Study adds to evidence suggesting that regular oral care may help protect heart, at least in women
By Randy Dotinga
Tuesday, October 5, 2010
TUESDAY, Oct. 5 (HealthDay News) -- Older women who get regular dental care are about one-third less likely to suffer from heart disease than those who don't, new findings suggest.
The study doesn't prove that dental care directly improves the heart health of women by lowering the risk of conditions like heart attack and stroke, and dental care seemed to have no benefit for men at all in terms of heart disease, but even so, the study authors were still impressed by the findings.
The study, which was released online Sept. 29 in advance of publication in an upcoming print issue of Health Economics, analyzed the medical records of nearly 7,000 people aged 44 to 88 who had participated in another study. The data from that study had been collected between 1996 and 2004.

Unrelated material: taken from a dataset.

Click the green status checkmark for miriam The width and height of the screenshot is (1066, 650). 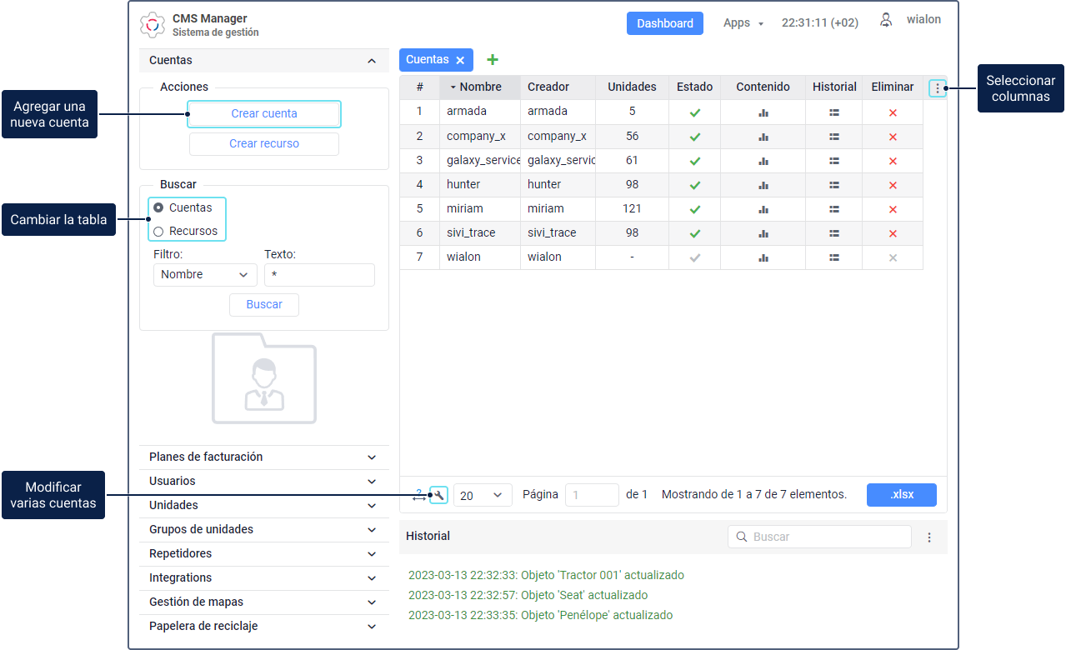pyautogui.click(x=694, y=209)
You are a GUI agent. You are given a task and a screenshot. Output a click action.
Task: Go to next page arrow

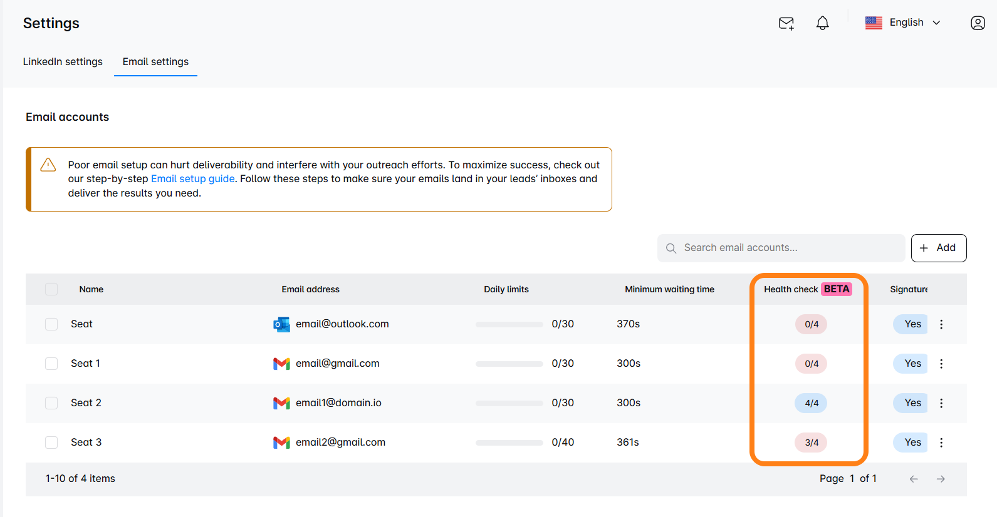point(941,479)
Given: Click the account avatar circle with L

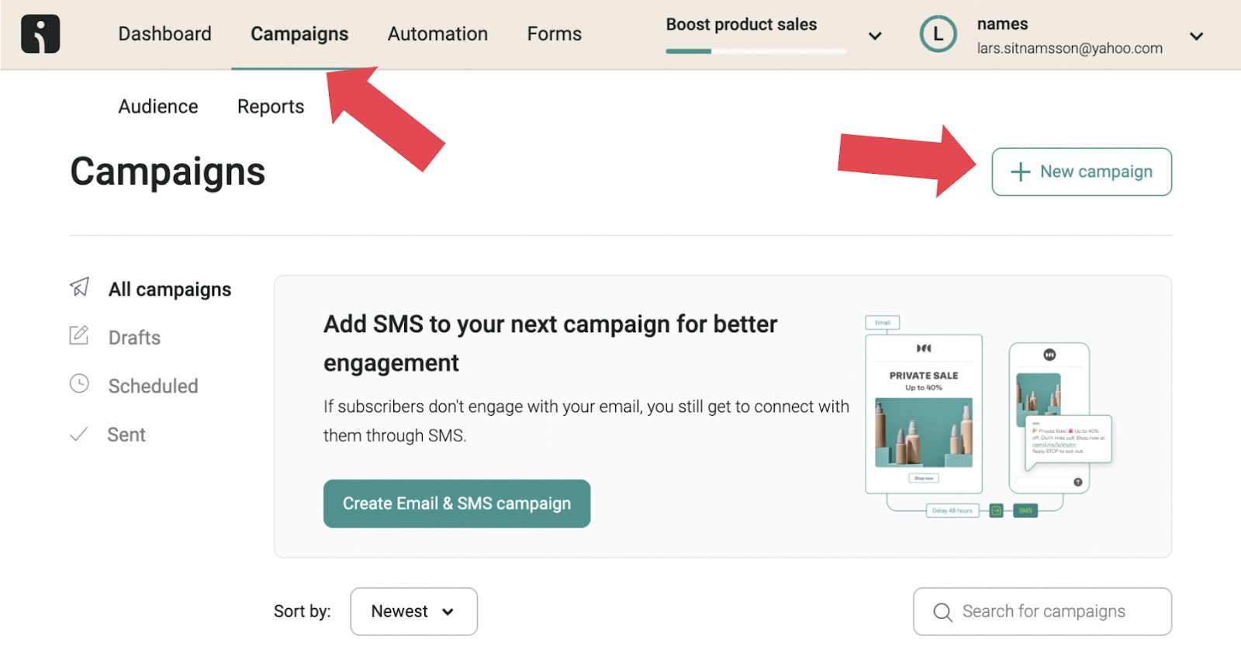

The authors of the new study came to their conclusions after reviewing the data and adjusting the numbers so they wouldn't be thrown off by large or small numbers of people who were, among other things, overweight or users of alcohol and tobacco.
"We think the findings reflect differences in how men and women develop cardiovascular disease," study co-author Dr. Stephen Brown, a obstetrician/gynecologist resident at West Virginia University, said in a news release from the University of California at Berkeley. "Other studies suggest that estrogen has a protective effect against heart disease because it helps prevent the development of atherosclerosis. It's not until women hit menopause, around age 50 to 55, that they start catching up with men."
Dr. Maria Emanuel Ryan, a professor of oral biology and pathology at Stony Brook University in Stony Brook, N.Y., said she has seen signs of a link between dental care and heart disease in her own practice. The study, she said, "confirms the findings of some of the studies conducted in the insurance industry, which suggest that the medical costs for cardiac care and diabetes are reduced in patients who have regular dental visits."
There does appear to be a connection between gum disease, in particular, and heart disease. Research suggests that chronic inflammation causes heart disease, Ryan noted, and gum disease "is the most common chronic inflammatory condition in the world. Unfortunately, periodontitis -- or gum disease -- is often a silent disease that goes undetected and untreated."